Text shown =>

— Start —

A Thousand Dark Pilgrims: Going Beyond Sustainable In The Jewelry Sector
I shop our farmers market, eat organic, hunt for my meat, and use my company as social entrepreneurial venture.
Yet my daily activities continue to drain resilience from our biosphere. Hidden externalities in supply chains make alignment between values and actions next to impossible. I muster the courage to face my participation in the collective destruction of Gaia. No matter what I do personally, news of the day— ice caps melting, extinction of species etc…bring up feelings of fragmentation, grief, anger and powerlessness that move through my psyche like a thousand dark pilgrims.
Embracing the dark pilgrims, giving them a place of honor on my alter, working with the truth: if Gaia is being raped by human activities, then I am being raped too increases opportunity to approach issues in a transformational manner. The raw truth of burnout, depression, unskillful anger or other feelings that limit my ability to act strategically are faced directly, filling me with terrible awe.

— End —

Written task A =>
Translate this sentence from the essay on sustainability in the jewelry sector into Spanish: "Hidden externalities in supply chains make alignment between values and actions next to impossible."

Material supplied =>

— Start —

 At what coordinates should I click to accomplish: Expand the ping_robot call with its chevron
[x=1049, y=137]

— End —
— Start —

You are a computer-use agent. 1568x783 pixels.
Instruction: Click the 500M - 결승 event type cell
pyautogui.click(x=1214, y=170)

— End —

Written task B =>
Convert part of the entries into a Markdown table with the columns Row and Line: begin at the line of the entries that contains "You are a computer-use" and stop after the line that contains "pyautogui.click(x=1214, y=170)". Number each line and omit blank lines.

Task output A =>
Las externalidades ocultas en las cadenas de suministro hacen que la alineación entre los valores y las acciones sea casi imposible.

Task output B =>
| Row | Line |
|---|---|
| 1 | You are a computer-use agent. 1568x783 pixels. |
| 2 | Instruction: Click the 500M - 결승 event type cell |
| 3 | pyautogui.click(x=1214, y=170) |